Language Access In Courts
Maria Machin, a member of the Florida Language Access Coalition, had a test for the Duval County Courthouse when she walked on June 29. She would walk to every floor of the courthouse and ask for directions to the domestic-violence office. She wouldn't ask for help in English – only in Spanish.
She went to each help desk asking for employees to show her the way, but nobody could understand her. Eventually, she says, employees finally rustled up a women who spoke Spanish.
"She told me that there are no forms or anything to give someone that speaks Spanish," says Machin.
The experience Machin had last month is the reality many people who are limited English proficient experience as they go through Florida's judicial system.

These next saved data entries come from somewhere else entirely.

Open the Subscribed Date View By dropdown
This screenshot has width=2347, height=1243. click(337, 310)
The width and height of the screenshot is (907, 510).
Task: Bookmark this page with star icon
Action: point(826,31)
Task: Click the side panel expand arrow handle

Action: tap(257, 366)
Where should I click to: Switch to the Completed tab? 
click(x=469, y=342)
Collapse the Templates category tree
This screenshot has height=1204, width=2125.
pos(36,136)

And it isn't limited to asking for directions at a help desk. In most Florida courts, interpreters are not provided by the state in civil cases, only in criminal proceedings, Machin says, and in some courts, LEP individuals are asked to bring and pay for their own interpreters.
Last week the Florida Language Access Coalition filed an administrative complaint to the Department of Justice Civil Rights Division that alleges that Florida courts are routinely violating the federal Civil Rights Act by failing to provide free, qualified interpretation services in all programs and activities of the courts. Florida, the suit alleges, is about 20 years behind when it comes to offering interpretation services in courts, hospitals, schools, housing, voter polls and social services.